Por último, en cosa de pocos minutos se consigue una cantidad de peces muchas veces mayor que si se pesca con anzuelo, sin añadir que el anzuelo le debe causar una horrible herida en la boca antes de morir al pobre pescadito, que además sale a la superficie con un fierro atravesado en la misma herida.
¿Y ahora? ¿Qué pasaba con Calufa? ¿Por qué aún no salía de la poza? Comencé a alarmarme. ¿Qué podía haber pasado? Después me lo contó. Estalló la dinamita, se tiró de zambullida detrás de un pez grandote que nadaba de medio lado, como atontadillo con el bombazo. Lo siguió, le dio otro manotazo y se le volvió a escapar. Lo siguió más, ya con poco aire pero mucha rabia, y cuando ya lo tenía por fin agarrado, sospechoso de por qué la poza se había oscurecido tanto, de repente tocó hacia arriba con la mano. ¡Mierda!:
una cueva. Se había metido en una cueva. La grandísima puta, madre de todas las putas —pensó Calufa— Si en vez de tocar con la mano hubiera dado un talonazo para subir, me parto el coco.

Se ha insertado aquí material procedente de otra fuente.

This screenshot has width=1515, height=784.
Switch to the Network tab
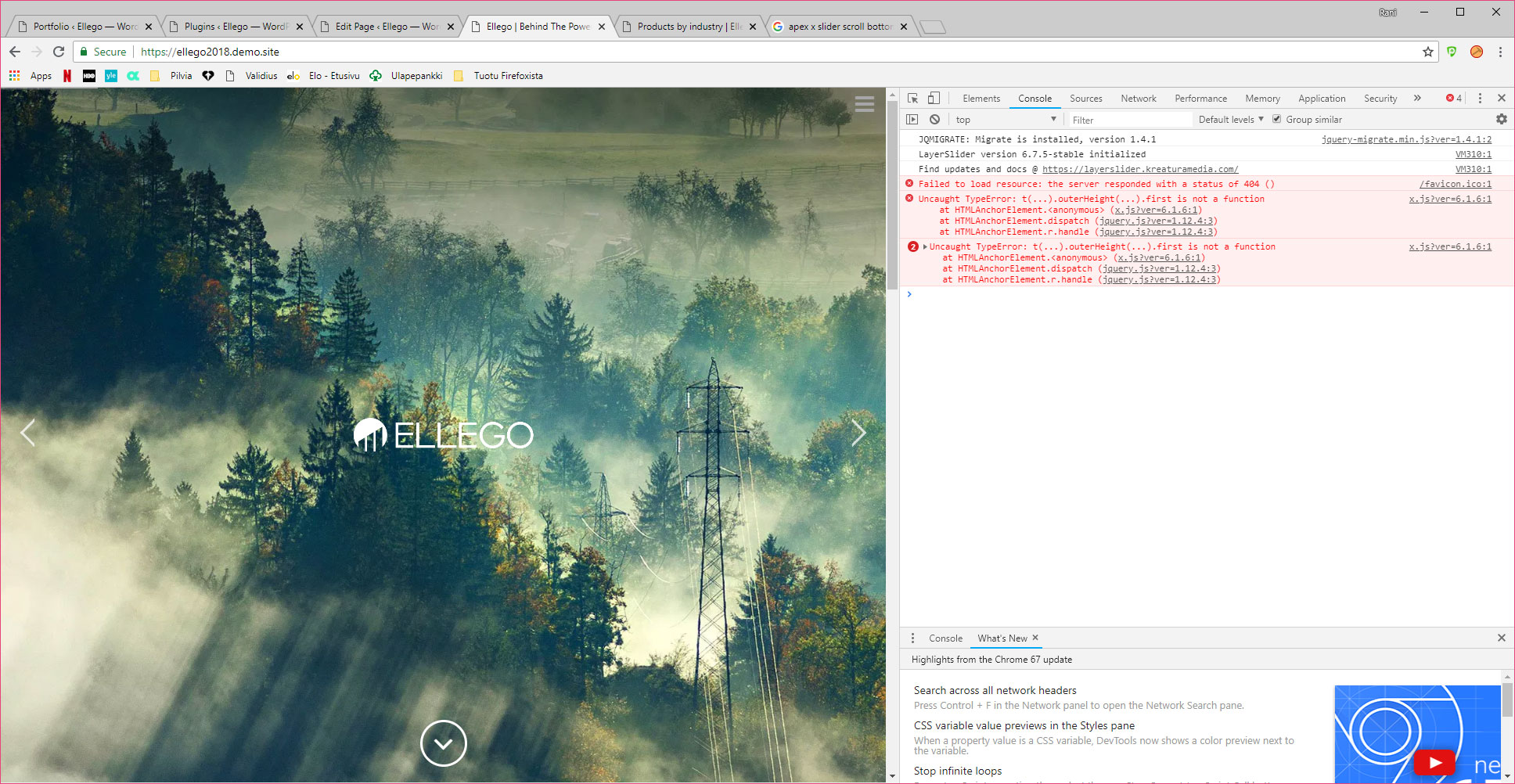[x=1138, y=99]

Y nadó de espaldas hacia atrás, desesperado, con solo una pizca de aire. Y dio un último talonazo con todas sus fuerzas, pensando durante un segundo que si todavía estaba en la cueva bajo la roca: ¡Buenas noches los pastores, vamos a Belén, para acompañar al niño que se metió en un harén!
—Deja de cantar eso, hereje! ¡No viste que casi se venga Dios de tus herejías!
—;Hijueputa pescado! Ahora me lo debía comer yo solo.
Una noche tuvimos una reunión de Partido en casa de Carmen Lyra. Fue muy larga, con mucha discusión y muchos cigarrillos... Al terminar, salí con Calufa y nos fuimos caminando por la avenida sétima hacia el oeste. Había un crepúsculo de maravilla, el cielo entero era un incendio! Ibamos callados, abrumados ante tanta belleza, y de pronto Calufa dijo: —La tarde está para andar baboseando de la mano con una chiquilla. ¡Y no con vos, desgraciado!—
—No le contesté. Llegamos a la esquina —Para dónde seguís vos? ¿Por aquí?,—le dije. —No —respondió—, yo voy pal otro lado! Chao, chao.
Como un año después lo volví a ver en Moscú. Le había salido una pelotita en la ingle y fue donde un médico amigo en San José quien le dijo: No me gusta tu pelotita, yo que vos me la sacaría. —,Cuándo? —Mañana. —No puedo, tengo que partir a la Unión Soviética. Y, si tengo que operarme, mejor me opero allá. —Yo hubiera preferido operarte mañana aquí, le dijo el médico. —No, no, ya te digo que no puedo.
Viajó entonces, primero a Cuba. Ahí tenía que verse con alguno de los altos. No era fácil conseguir la cita y se pasó unos tres días esperando. Allí se le abrió el cáncer, y él mismo se lo taponeó con papel de guáter, “pa’no molestar”. Cuando llegó a la URSS, me buscaron los soviéticos para decirme: —Tu camarada tiene un cáncer generalizado, tenés que ir a verlo... Pero no demasiado seguido para que no sospeche su gravedad—. Además, pensé, él tan conversador, y si está en una sala con solo rusos no tiene con quien charlar... Fui. Ya habían llamado a Zaira, la esposa, a la cual hacía poco tiempo se le había muerto una hija. Cuando lo fui a ver, Zaira ya había llegado y no podía evitar el llanto. El creyendo que ella lloraba por la hija que había perdido en Costa Rica, la consolaba. Y lo mandaron los rusos de vuelta a Costa Rica, donde sobrevivió solo unos pocos meses. Tenía solo cincuenta y cinco años. Pero lo sigo viendo y oyendo. ¡Era un gran personaje, todo nobleza, todo valor!